(Stored items)

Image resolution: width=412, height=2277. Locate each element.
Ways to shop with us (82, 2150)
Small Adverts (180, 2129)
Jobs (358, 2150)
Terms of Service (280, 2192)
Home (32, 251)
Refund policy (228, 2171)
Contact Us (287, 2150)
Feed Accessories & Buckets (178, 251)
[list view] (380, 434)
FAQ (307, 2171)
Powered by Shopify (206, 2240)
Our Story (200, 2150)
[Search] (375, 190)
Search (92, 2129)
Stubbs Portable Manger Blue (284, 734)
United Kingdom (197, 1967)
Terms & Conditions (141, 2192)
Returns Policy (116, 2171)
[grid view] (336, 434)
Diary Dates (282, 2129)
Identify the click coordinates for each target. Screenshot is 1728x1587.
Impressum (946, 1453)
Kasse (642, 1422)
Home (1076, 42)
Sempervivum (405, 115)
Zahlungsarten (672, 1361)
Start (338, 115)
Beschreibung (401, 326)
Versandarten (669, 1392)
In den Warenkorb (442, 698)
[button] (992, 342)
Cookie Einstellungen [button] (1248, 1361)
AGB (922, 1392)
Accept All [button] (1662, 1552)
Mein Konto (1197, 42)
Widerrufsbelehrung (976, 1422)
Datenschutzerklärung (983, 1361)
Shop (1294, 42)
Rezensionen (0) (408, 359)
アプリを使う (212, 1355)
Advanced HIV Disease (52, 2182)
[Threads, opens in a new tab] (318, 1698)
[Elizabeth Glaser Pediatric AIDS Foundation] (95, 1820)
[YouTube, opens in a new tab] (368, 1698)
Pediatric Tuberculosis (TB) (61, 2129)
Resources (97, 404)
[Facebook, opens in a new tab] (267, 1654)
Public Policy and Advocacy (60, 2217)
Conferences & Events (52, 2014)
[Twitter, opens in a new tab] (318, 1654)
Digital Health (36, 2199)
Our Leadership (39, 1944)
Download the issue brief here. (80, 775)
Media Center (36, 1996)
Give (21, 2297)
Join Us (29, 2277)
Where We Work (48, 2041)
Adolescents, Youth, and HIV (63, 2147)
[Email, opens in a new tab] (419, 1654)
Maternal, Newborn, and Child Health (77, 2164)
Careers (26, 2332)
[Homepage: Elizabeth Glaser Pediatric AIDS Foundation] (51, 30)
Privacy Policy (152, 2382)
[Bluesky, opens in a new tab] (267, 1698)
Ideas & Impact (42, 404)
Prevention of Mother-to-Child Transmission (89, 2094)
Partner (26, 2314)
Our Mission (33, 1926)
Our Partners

**Exercise details:** The lines from the top of the data above down to the line containing "Resources (97, 404)" are to be copied exactly; no other line should appear.

**Result for this task:**
Image resolution: width=412, height=2277. Locate each element.
Ways to shop with us (82, 2150)
Small Adverts (180, 2129)
Jobs (358, 2150)
Terms of Service (280, 2192)
Home (32, 251)
Refund policy (228, 2171)
Contact Us (287, 2150)
Feed Accessories & Buckets (178, 251)
[list view] (380, 434)
FAQ (307, 2171)
Powered by Shopify (206, 2240)
Our Story (200, 2150)
[Search] (375, 190)
Search (92, 2129)
Stubbs Portable Manger Blue (284, 734)
United Kingdom (197, 1967)
Terms & Conditions (141, 2192)
Returns Policy (116, 2171)
[grid view] (336, 434)
Diary Dates (282, 2129)
Identify the click coordinates for each target. Screenshot is 1728x1587.
Impressum (946, 1453)
Kasse (642, 1422)
Home (1076, 42)
Sempervivum (405, 115)
Zahlungsarten (672, 1361)
Start (338, 115)
Beschreibung (401, 326)
Versandarten (669, 1392)
In den Warenkorb (442, 698)
[button] (992, 342)
Cookie Einstellungen [button] (1248, 1361)
AGB (922, 1392)
Accept All [button] (1662, 1552)
Mein Konto (1197, 42)
Widerrufsbelehrung (976, 1422)
Datenschutzerklärung (983, 1361)
Shop (1294, 42)
Rezensionen (0) (408, 359)
アプリを使う (212, 1355)
Advanced HIV Disease (52, 2182)
[Threads, opens in a new tab] (318, 1698)
[Elizabeth Glaser Pediatric AIDS Foundation] (95, 1820)
[YouTube, opens in a new tab] (368, 1698)
Pediatric Tuberculosis (TB) (61, 2129)
Resources (97, 404)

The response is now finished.